After Mendel worked out the math to predict the genotype of offspring from the parents’ genes, scientists relied for a century on family pedigrees to trace the genetic basis of inherited diseases and disorders. In the last few years, the gene-hunting strategy has changed with the advent of reliable whole-genome association studies, which compare unrelated strangers with and without the disease.
But family-based studies remain valuable tools in the search for the multiple genetic variations that contribute to common diseases, especially for less-common variants, said Nan Laird, HSPH professor of biostatistics, even in the era of reliable genomewide association studies.
Laird and her colleagues have developed software and expanded the most common family-based approach to accommodate real-world situations like missing parents, unaffected offspring, multiple traits and gene–environment interactions.

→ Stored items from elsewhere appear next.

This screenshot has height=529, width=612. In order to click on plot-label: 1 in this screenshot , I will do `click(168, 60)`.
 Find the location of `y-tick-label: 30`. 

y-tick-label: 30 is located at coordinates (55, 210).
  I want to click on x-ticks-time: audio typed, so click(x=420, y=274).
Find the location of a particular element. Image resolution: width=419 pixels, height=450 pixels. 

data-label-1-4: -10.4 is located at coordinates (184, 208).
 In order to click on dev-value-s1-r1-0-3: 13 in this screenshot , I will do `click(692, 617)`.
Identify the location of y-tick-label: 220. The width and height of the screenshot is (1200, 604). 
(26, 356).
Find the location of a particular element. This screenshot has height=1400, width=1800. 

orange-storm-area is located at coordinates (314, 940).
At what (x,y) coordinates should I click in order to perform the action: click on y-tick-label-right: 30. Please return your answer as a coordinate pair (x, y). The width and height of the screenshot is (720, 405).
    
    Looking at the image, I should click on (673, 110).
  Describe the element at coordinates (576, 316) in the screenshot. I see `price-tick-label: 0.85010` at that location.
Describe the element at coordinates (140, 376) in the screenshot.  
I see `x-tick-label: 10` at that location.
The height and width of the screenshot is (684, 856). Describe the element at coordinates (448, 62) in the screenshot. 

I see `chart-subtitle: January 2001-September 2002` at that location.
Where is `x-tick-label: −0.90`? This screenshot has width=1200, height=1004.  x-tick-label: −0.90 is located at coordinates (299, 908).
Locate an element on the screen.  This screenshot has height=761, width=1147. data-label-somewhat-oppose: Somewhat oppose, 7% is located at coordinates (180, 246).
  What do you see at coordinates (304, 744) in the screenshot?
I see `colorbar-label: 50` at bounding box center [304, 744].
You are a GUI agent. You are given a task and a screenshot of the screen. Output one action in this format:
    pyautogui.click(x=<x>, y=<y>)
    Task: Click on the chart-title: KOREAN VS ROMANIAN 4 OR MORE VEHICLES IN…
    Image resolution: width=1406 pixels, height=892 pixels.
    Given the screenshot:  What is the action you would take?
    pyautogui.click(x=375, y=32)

For any given circumstance, a scientist must make the best guess about how to examine the genetics underlying a disease process. Ultimately, only the end results will reveal which statistical tool describes the truest model, said Laird, who advised trying different methods for the same problem.
“If you can’t get rid of the family skeleton, you may as well make it dance,” she said.
Laird’s April 27 talk at Brigham and Women’s Hospital was part of the Harvard Catalyst colloquium series, a forum for state-of-the-art scientific and educational exchange at the cutting edge of clinical and translational research.